Nothing left out, nothing added: return the full set of records.

# DATA SUPPLIED:

* * * * * * * * *

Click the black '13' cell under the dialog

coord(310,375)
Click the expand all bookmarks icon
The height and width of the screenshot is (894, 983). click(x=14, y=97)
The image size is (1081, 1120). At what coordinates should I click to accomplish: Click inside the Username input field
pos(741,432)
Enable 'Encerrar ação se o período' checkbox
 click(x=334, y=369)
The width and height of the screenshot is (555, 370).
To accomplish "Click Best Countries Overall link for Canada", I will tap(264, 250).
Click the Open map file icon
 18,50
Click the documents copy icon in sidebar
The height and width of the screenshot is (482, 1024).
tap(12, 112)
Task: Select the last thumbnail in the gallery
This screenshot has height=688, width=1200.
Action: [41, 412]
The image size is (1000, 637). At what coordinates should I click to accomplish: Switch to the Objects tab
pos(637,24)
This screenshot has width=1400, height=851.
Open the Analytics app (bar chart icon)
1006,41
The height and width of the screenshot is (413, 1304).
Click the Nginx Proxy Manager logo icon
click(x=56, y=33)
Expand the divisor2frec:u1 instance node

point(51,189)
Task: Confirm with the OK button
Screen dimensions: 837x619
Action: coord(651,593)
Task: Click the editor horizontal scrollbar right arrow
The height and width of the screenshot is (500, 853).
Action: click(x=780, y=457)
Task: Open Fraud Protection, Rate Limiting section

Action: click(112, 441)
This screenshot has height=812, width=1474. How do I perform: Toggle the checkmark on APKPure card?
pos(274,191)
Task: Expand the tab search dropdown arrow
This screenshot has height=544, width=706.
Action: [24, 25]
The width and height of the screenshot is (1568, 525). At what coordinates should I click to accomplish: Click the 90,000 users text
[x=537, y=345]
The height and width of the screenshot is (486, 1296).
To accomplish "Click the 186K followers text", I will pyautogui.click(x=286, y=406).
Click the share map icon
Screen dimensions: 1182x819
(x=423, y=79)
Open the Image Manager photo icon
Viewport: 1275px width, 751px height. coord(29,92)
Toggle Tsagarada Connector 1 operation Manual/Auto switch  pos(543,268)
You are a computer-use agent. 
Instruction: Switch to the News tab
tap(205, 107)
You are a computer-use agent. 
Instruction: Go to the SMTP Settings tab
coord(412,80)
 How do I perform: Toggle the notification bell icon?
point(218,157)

* * * * * * * * *

# RESULT BELOW:
Click the black '13' cell under the dialog

coord(310,375)
Click the expand all bookmarks icon
The height and width of the screenshot is (894, 983). click(x=14, y=97)
The image size is (1081, 1120). At what coordinates should I click to accomplish: Click inside the Username input field
pos(741,432)
Enable 'Encerrar ação se o período' checkbox
 click(x=334, y=369)
The width and height of the screenshot is (555, 370).
To accomplish "Click Best Countries Overall link for Canada", I will tap(264, 250).
Click the Open map file icon
 18,50
Click the documents copy icon in sidebar
The height and width of the screenshot is (482, 1024).
tap(12, 112)
Task: Select the last thumbnail in the gallery
This screenshot has height=688, width=1200.
Action: [41, 412]
The image size is (1000, 637). At what coordinates should I click to accomplish: Switch to the Objects tab
pos(637,24)
This screenshot has width=1400, height=851.
Open the Analytics app (bar chart icon)
1006,41
The height and width of the screenshot is (413, 1304).
Click the Nginx Proxy Manager logo icon
click(x=56, y=33)
Expand the divisor2frec:u1 instance node

point(51,189)
Task: Confirm with the OK button
Screen dimensions: 837x619
Action: coord(651,593)
Task: Click the editor horizontal scrollbar right arrow
The height and width of the screenshot is (500, 853).
Action: click(x=780, y=457)
Task: Open Fraud Protection, Rate Limiting section

Action: click(112, 441)
This screenshot has height=812, width=1474. How do I perform: Toggle the checkmark on APKPure card?
pos(274,191)
Task: Expand the tab search dropdown arrow
This screenshot has height=544, width=706.
Action: [24, 25]
The width and height of the screenshot is (1568, 525). At what coordinates should I click to accomplish: Click the 90,000 users text
[x=537, y=345]
The height and width of the screenshot is (486, 1296).
To accomplish "Click the 186K followers text", I will pyautogui.click(x=286, y=406).
Click the share map icon
Screen dimensions: 1182x819
(x=423, y=79)
Open the Image Manager photo icon
Viewport: 1275px width, 751px height. coord(29,92)
Toggle Tsagarada Connector 1 operation Manual/Auto switch  pos(543,268)
You are a computer-use agent. 
Instruction: Switch to the News tab
tap(205, 107)
You are a computer-use agent. 
Instruction: Go to the SMTP Settings tab
coord(412,80)
 How do I perform: Toggle the notification bell icon?
point(218,157)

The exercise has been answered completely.